Segment Start: Exercise input

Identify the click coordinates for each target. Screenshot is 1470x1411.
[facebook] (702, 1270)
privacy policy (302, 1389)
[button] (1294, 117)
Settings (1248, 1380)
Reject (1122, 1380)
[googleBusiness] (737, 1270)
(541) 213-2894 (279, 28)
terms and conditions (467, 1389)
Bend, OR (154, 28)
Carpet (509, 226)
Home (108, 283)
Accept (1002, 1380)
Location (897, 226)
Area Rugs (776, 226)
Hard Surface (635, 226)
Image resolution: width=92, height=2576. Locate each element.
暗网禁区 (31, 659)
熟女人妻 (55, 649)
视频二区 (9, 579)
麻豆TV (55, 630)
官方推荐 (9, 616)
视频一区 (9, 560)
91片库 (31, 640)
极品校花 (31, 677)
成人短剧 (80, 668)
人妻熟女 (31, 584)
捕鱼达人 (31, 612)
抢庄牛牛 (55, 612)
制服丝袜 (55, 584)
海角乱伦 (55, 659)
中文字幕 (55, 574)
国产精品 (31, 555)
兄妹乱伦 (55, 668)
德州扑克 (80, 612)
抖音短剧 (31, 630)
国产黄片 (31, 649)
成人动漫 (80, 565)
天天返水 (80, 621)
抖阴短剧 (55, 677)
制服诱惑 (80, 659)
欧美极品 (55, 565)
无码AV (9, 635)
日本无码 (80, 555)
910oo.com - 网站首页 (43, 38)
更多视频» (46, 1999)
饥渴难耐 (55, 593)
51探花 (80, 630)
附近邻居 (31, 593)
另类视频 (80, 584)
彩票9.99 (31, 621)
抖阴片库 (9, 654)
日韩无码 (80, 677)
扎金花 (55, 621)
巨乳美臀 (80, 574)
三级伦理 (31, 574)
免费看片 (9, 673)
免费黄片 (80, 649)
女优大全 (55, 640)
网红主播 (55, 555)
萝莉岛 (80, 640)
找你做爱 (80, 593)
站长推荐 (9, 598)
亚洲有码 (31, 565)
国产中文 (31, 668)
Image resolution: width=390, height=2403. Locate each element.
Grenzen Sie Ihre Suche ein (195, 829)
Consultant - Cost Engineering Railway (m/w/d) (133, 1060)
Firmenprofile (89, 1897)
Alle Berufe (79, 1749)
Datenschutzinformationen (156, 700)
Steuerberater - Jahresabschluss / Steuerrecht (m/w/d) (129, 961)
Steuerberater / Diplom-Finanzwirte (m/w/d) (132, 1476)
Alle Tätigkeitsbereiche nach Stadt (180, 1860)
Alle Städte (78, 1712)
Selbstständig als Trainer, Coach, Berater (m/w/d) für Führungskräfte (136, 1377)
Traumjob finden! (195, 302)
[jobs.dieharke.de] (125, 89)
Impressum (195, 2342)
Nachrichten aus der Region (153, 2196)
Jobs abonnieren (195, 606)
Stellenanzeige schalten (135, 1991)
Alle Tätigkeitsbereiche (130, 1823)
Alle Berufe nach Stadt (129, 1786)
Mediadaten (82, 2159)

Segment End: Exercise input

> Goal of the exercise:
Restate word for word the lines in the material above from the one with "Image resolution: width=92, height=2576." to the one with "Grenzen Sie Ihre Suche ein (195, 829)"; both of those lines count, and nothing else does.

> Response to this task:
Image resolution: width=92, height=2576. Locate each element.
暗网禁区 (31, 659)
熟女人妻 (55, 649)
视频二区 (9, 579)
麻豆TV (55, 630)
官方推荐 (9, 616)
视频一区 (9, 560)
91片库 (31, 640)
极品校花 (31, 677)
成人短剧 (80, 668)
人妻熟女 (31, 584)
捕鱼达人 (31, 612)
抢庄牛牛 (55, 612)
制服丝袜 (55, 584)
海角乱伦 (55, 659)
中文字幕 (55, 574)
国产精品 (31, 555)
兄妹乱伦 (55, 668)
德州扑克 (80, 612)
抖音短剧 (31, 630)
国产黄片 (31, 649)
成人动漫 (80, 565)
天天返水 (80, 621)
抖阴短剧 (55, 677)
制服诱惑 (80, 659)
欧美极品 (55, 565)
无码AV (9, 635)
日本无码 (80, 555)
910oo.com - 网站首页 (43, 38)
更多视频» (46, 1999)
饥渴难耐 (55, 593)
51探花 (80, 630)
附近邻居 (31, 593)
另类视频 (80, 584)
彩票9.99 (31, 621)
抖阴片库 (9, 654)
日韩无码 (80, 677)
扎金花 (55, 621)
巨乳美臀 (80, 574)
三级伦理 (31, 574)
免费看片 (9, 673)
免费黄片 (80, 649)
女优大全 (55, 640)
网红主播 (55, 555)
萝莉岛 (80, 640)
找你做爱 (80, 593)
站长推荐 (9, 598)
亚洲有码 (31, 565)
国产中文 (31, 668)
Image resolution: width=390, height=2403. Locate each element.
Grenzen Sie Ihre Suche ein (195, 829)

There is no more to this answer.